Em 1972 o jornalista Carlos Garcia, chefe da sucursal de O Estado S Paulo no Nordeste, foi preso no Recife e levado para a sede do IV Exército na capital pernambucana. Convictos de que o arcebispo de Olinda e Recife, Dom Hélder Câmara, era mensageiro e líder de um movimento comunista que levantaria o País, e que a imprensa era a porta-voz da conspiração urdida em Moscou, os obtusos chefetes militares da central nordestina de tortura promoveram uma sessão de espancamento contra Garcia antes de levá-lo para o pau-de-arara. Diferente da Cadeira do Dragão, mas, artefato idealizado pelas mesmas mentes demoníacas dos porões da ditadura militar, o pau-de-arara consistia numa espécie de poleiro no qual o indivíduo do qual se queria arrancar uma confissão era amarrado nu ou nua como se fosse uma ave zonza em razão dos maus tratos. No caso de Garcia, conectaram um fio elétrico na sua uretra e a outra extremidade em um dos ouvidos. Desfigurado pela dor das agressões, cego pelo sangue pisado que fechava seus olhos, o jornalista foi obrigado a responder ao interrogatório sádico dos militares que desejavam saber como era o esquema comunista comandado pelo religioso. Garcia morreu há um mês, vítima de Covid, aos 87 anos, coberto da admiração e do respeito de uma legião de amigos.



Nesta quarta-feira, 19 de maio de 2021, o general de três estrelas Eduardo Pazuello sentará diante de uma tribunal civilizado e fruto da restauração democrática: onze senadores que integram uma Comissão Parlamentar de Inquérito e tentam decifrar como e por que o Brasil está a perder a guerra para o coronavírus. Por que a vacinação dos brasileiros é tão lenta? Por que o governo federal relutou em abraçar a compra e a produção local de vacinas, uma vez que vacinas em massa é a única saída para a vitória contra a peste que nos abala e que já matou impensáveis 440.000 brasileiros – numa cifra subestimada? Por que o Ministério da Saúde, entregue a Pazuello durante a pandemia, não atuou a favor da saúde dos brasileiros? De quem eram as ordens para que laboratórios estatais – inclusive militares – do País produzissem cloroquina e distribuíssem ivermectina, medicamentos ineficazes contra o Covid-19 e que agravam determinados quadros clínicos, em detrimento da produção de medicamentos para kits de intubação e de distribuição de oxigênio a cidades que viram sua rede de saúde colapsar? Por que o Ministério da Saúde, sob o comando do general Pazuello, não adotou regras rígidas de distanciamento social e uso de máscaras que poderiam ter reduzido em muito a disseminação do vírus letal?
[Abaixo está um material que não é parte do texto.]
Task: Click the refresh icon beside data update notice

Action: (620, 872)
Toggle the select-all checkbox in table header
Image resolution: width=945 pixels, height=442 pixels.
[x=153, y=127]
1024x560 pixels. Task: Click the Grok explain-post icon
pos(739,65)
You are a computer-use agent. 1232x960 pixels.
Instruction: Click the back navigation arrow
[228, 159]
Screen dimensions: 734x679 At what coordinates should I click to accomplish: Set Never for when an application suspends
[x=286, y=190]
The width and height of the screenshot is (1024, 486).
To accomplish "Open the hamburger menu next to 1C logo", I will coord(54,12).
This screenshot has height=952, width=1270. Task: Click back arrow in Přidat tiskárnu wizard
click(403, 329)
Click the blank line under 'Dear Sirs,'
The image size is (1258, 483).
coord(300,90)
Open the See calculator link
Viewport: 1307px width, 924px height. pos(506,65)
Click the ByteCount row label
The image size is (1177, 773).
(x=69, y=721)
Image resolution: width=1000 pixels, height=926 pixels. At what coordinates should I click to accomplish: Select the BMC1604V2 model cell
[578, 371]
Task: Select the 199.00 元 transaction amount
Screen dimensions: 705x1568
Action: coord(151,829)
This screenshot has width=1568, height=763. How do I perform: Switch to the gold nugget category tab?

Como ainda está na ativa na qualidade de integrante do Exército brasileiro, Eduardo Pazuello tem obrigação para com a sua honra de militar – se é que isto lhe restou despois da passagem inepta por esse governo incompetente e desqualificado – de falar a verdade. Não estará, certamente, submetido aos métodos abjetos, desumanos, facínoras de Carlos Alberto Brilhante Ustra, o Doutor Tibiriçá, herói da quadrilha dos Bolsonaro e do vice-presidente Hamilton Mourão. Melhor esquecer os métodos inimagináveis dos porões da ditadura e seguir com o rumo civilizado que os senadores de oposição têm dado às suas sessões inquisitoriais. Quem sabe, sem estar submetido às sevícias da Cadeira do Dragão e do pau-de-arara, Pazuello sente-se mais à vontade para revelar a verdade aoverdade ao Brasil e aos brasileiros? Merecemos.